The answer should reproduce the listing below character for character.

Available data:
════════
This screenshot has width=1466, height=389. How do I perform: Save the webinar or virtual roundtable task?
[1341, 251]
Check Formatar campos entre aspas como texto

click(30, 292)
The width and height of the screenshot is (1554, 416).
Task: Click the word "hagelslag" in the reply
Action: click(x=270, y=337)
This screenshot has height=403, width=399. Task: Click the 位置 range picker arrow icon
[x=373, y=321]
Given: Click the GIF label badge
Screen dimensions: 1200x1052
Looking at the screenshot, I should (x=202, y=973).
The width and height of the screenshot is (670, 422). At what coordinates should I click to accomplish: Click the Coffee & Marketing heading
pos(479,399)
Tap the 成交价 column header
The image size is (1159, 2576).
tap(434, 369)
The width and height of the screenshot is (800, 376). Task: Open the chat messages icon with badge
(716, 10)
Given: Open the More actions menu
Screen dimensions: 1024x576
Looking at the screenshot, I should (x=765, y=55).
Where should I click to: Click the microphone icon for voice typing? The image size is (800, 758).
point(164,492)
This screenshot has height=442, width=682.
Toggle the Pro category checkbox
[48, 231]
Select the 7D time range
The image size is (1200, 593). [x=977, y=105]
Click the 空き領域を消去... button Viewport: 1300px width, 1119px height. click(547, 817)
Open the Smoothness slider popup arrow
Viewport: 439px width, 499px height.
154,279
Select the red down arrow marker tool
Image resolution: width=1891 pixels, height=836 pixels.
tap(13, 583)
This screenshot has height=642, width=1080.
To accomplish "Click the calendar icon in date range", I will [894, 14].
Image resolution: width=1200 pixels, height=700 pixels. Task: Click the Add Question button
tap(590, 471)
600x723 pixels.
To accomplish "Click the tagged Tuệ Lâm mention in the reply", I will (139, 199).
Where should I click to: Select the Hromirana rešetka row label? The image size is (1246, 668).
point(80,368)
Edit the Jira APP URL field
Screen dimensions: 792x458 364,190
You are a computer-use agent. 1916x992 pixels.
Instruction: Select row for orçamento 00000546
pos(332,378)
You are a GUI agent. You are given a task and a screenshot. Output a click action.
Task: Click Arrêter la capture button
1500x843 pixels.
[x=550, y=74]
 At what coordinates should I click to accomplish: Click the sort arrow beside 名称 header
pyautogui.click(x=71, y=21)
════════
Answer section:
This screenshot has width=1466, height=389. How do I perform: Save the webinar or virtual roundtable task?
[1341, 251]
Check Formatar campos entre aspas como texto

click(30, 292)
The width and height of the screenshot is (1554, 416).
Task: Click the word "hagelslag" in the reply
Action: click(x=270, y=337)
This screenshot has height=403, width=399. Task: Click the 位置 range picker arrow icon
[x=373, y=321]
Given: Click the GIF label badge
Screen dimensions: 1200x1052
Looking at the screenshot, I should (x=202, y=973).
The width and height of the screenshot is (670, 422). At what coordinates should I click to accomplish: Click the Coffee & Marketing heading
pos(479,399)
Tap the 成交价 column header
The image size is (1159, 2576).
tap(434, 369)
The width and height of the screenshot is (800, 376). Task: Open the chat messages icon with badge
(716, 10)
Given: Open the More actions menu
Screen dimensions: 1024x576
Looking at the screenshot, I should (x=765, y=55).
Where should I click to: Click the microphone icon for voice typing? The image size is (800, 758).
point(164,492)
This screenshot has height=442, width=682.
Toggle the Pro category checkbox
[48, 231]
Select the 7D time range
The image size is (1200, 593). [x=977, y=105]
Click the 空き領域を消去... button Viewport: 1300px width, 1119px height. click(547, 817)
Open the Smoothness slider popup arrow
Viewport: 439px width, 499px height.
154,279
Select the red down arrow marker tool
Image resolution: width=1891 pixels, height=836 pixels.
tap(13, 583)
This screenshot has height=642, width=1080.
To accomplish "Click the calendar icon in date range", I will [894, 14].
Image resolution: width=1200 pixels, height=700 pixels. Task: Click the Add Question button
tap(590, 471)
600x723 pixels.
To accomplish "Click the tagged Tuệ Lâm mention in the reply", I will (139, 199).
Where should I click to: Select the Hromirana rešetka row label? The image size is (1246, 668).
point(80,368)
Edit the Jira APP URL field
Screen dimensions: 792x458 364,190
You are a computer-use agent. 1916x992 pixels.
Instruction: Select row for orçamento 00000546
pos(332,378)
You are a GUI agent. You are given a task and a screenshot. Output a click action.
Task: Click Arrêter la capture button
1500x843 pixels.
[x=550, y=74]
 At what coordinates should I click to accomplish: Click the sort arrow beside 名称 header
pyautogui.click(x=71, y=21)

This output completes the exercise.